Ian Williams
- Born: 4 August 1931 Port Talbot, Wales
- Nationality: British (Welsh)

Career history
- 1952-1963: Swindon Robins

Individual honours
- 1957: Speedway World Championship finalist

Team honours
- 1957: National League Champion
- 1956: National League Div Two Champion

= Ian Williams (speedway rider) =

Welsh speedway rider (born 1931)

Ian Williams (born 4 August 1931) is a former motorcycle speedway rider from Wales. With no Welsh team to represent, he earned eight international caps for the England national speedway team.

== Speedway career ==
Williams began his career riding for the Port Talbot and District Motor Club on grass at the Swansea Greyhound Stadium on 26 June 1947.

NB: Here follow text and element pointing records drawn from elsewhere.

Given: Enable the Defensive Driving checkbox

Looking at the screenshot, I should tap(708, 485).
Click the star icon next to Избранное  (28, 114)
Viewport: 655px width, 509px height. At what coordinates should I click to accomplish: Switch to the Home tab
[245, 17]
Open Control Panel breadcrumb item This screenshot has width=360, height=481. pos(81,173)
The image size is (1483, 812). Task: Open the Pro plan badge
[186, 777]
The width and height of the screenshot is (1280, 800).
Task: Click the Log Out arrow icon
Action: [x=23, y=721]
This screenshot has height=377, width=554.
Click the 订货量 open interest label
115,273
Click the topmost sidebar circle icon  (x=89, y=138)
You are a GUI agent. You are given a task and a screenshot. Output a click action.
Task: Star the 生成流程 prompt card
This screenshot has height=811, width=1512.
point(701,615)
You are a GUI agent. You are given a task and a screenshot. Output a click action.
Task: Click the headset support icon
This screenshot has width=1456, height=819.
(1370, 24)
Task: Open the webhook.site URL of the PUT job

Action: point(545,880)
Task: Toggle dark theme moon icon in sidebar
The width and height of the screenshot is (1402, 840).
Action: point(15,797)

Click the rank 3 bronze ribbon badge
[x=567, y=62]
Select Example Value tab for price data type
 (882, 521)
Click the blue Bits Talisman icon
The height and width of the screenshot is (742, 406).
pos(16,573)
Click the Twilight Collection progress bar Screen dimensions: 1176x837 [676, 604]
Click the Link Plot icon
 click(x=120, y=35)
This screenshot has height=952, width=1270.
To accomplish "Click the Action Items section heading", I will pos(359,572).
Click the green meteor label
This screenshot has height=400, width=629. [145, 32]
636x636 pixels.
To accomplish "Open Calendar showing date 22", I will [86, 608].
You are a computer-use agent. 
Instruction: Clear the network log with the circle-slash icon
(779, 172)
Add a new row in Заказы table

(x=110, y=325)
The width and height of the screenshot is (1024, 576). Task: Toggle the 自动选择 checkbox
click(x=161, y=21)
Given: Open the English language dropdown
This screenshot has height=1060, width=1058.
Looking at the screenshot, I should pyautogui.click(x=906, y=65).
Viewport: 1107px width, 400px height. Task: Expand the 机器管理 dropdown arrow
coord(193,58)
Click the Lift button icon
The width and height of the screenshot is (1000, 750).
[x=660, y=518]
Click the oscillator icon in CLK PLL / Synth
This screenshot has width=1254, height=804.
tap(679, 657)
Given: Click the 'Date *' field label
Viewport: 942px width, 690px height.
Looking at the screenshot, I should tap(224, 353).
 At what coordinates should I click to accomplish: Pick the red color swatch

Williams was a leading speedway rider in the 1950s. He reached the final of the Speedway World Championship in the 1957 Individual Speedway World Championship.

Williams rode in the top tier of British Speedway from 1957 to 1963, riding for Swindon Robins and became the club captain.

===Individual World Championship===
- 1957 - ENG London, Wembley Stadium - 14th - 3pts

==Family==
Williams' two brothers, Freddie and Eric were also speedway riders, Freddie was a double World champion and acted as Ian's mechanic during the 1957 final.